WRITTEN INSTRUCTION - Reproduce the rows from the line containing "You are a computer-use agent." through the line containing "click(375, 428)", both included, keeping the instruction text but omitting the pictures, and multiply every coordinate in the answers by 0.7, rounding to whole numbers with halves rounded up. Return only those rows.

RECORD EXTRACTS -
-- BEGIN --
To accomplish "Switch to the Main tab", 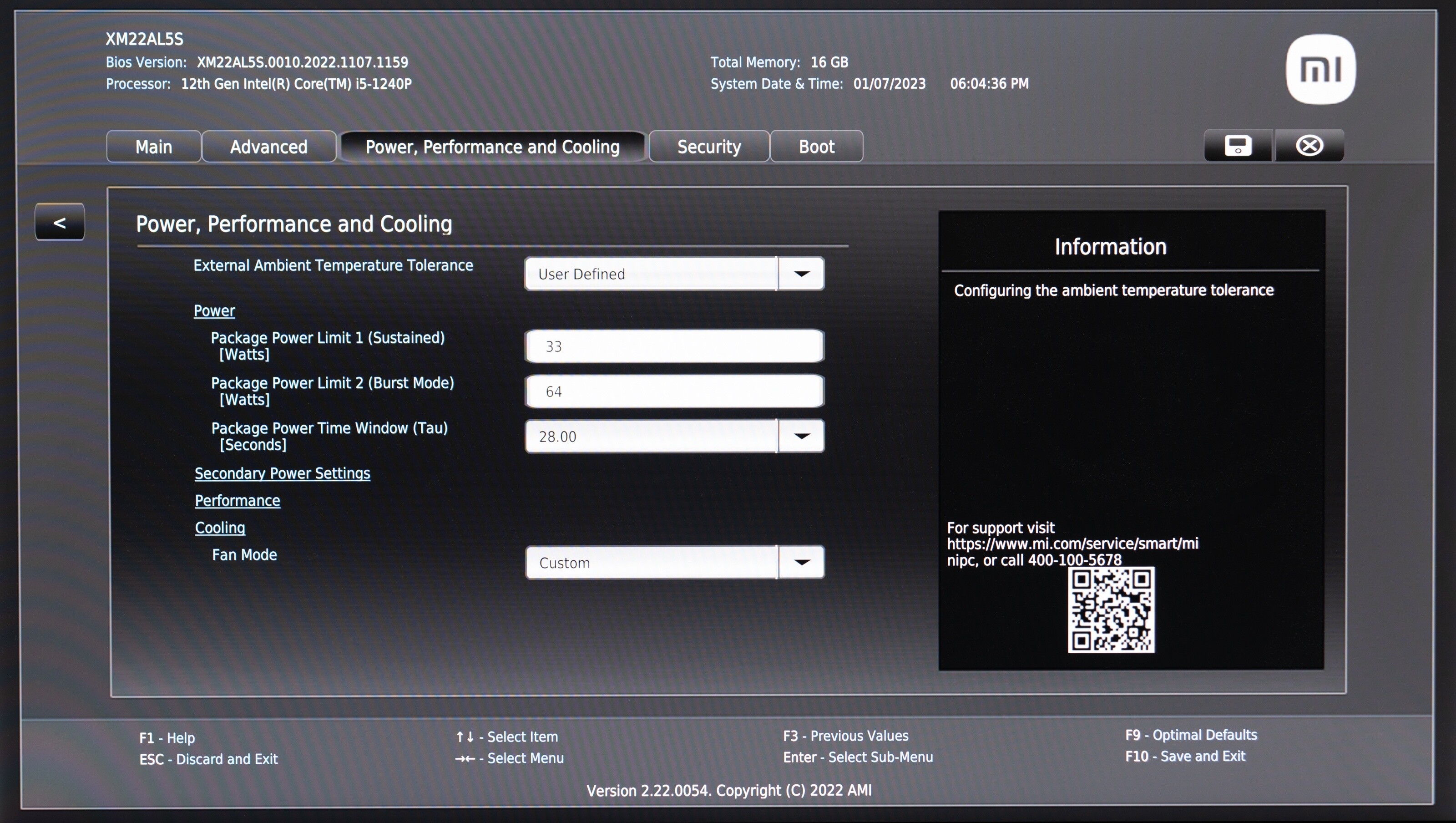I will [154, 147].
-- END --
-- BEGIN --
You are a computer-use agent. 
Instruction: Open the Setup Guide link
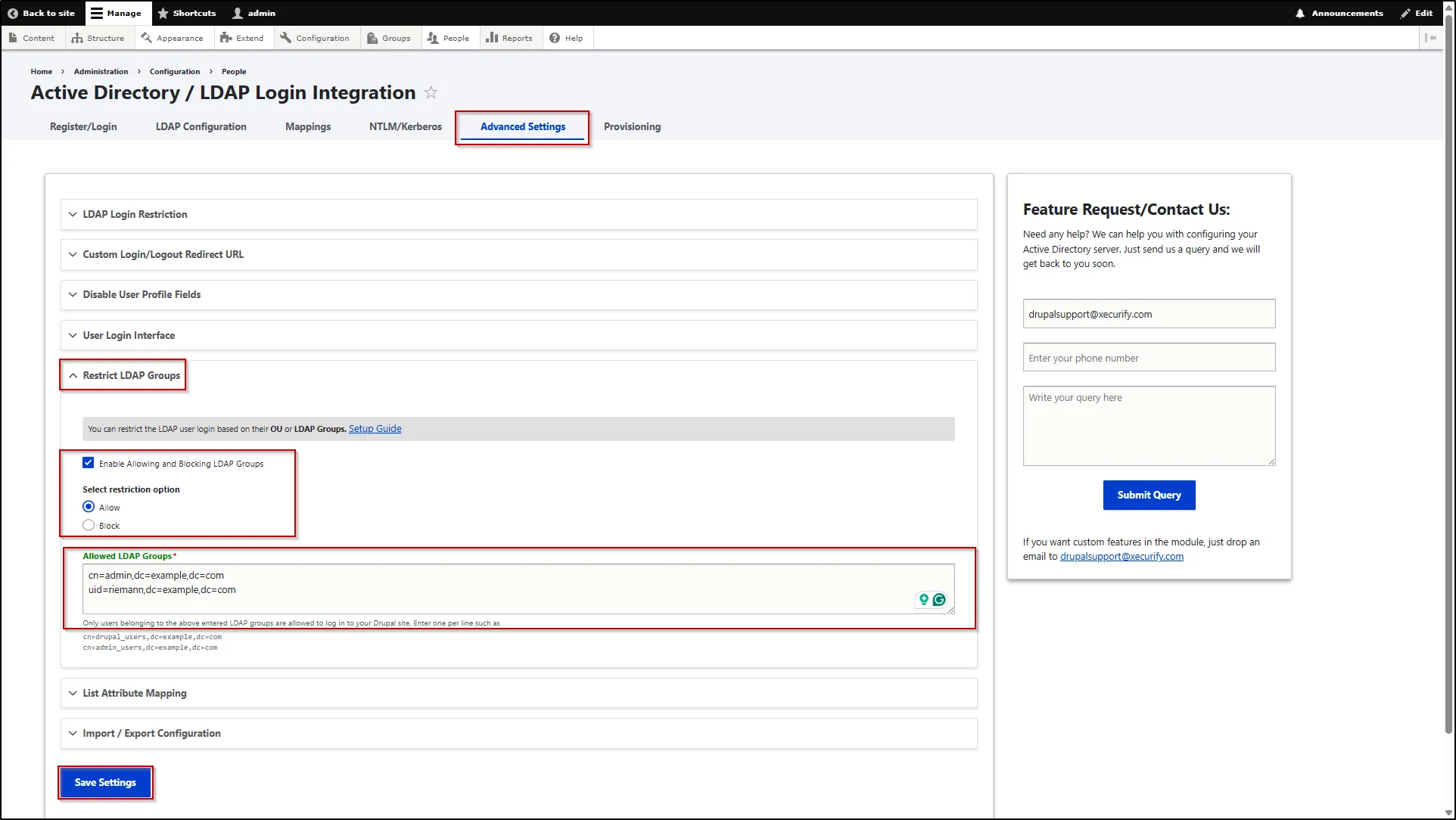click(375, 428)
-- END --
-- BEGIN --
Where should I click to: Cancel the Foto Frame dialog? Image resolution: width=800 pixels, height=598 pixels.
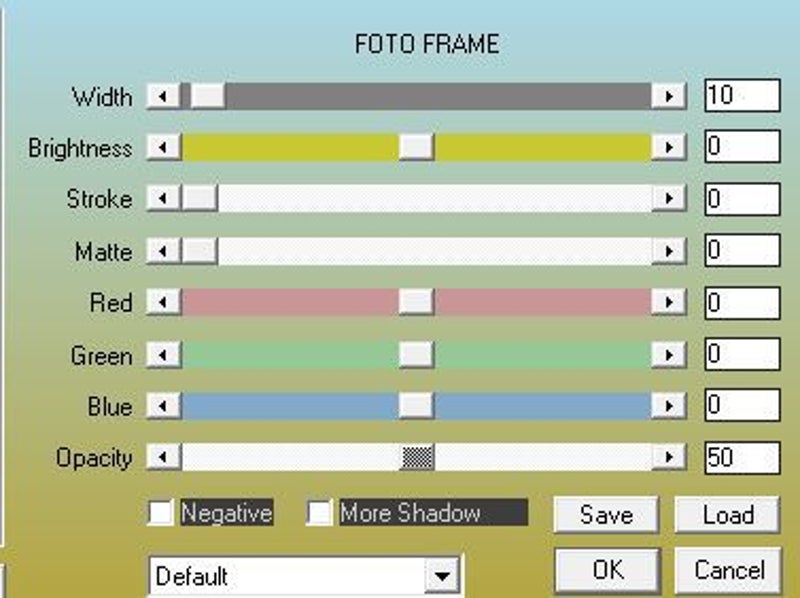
-- END --
SOLUTION TO THE PROBLEM -
You are a computer-use agent. 
Instruction: Open the Setup Guide link
click(263, 300)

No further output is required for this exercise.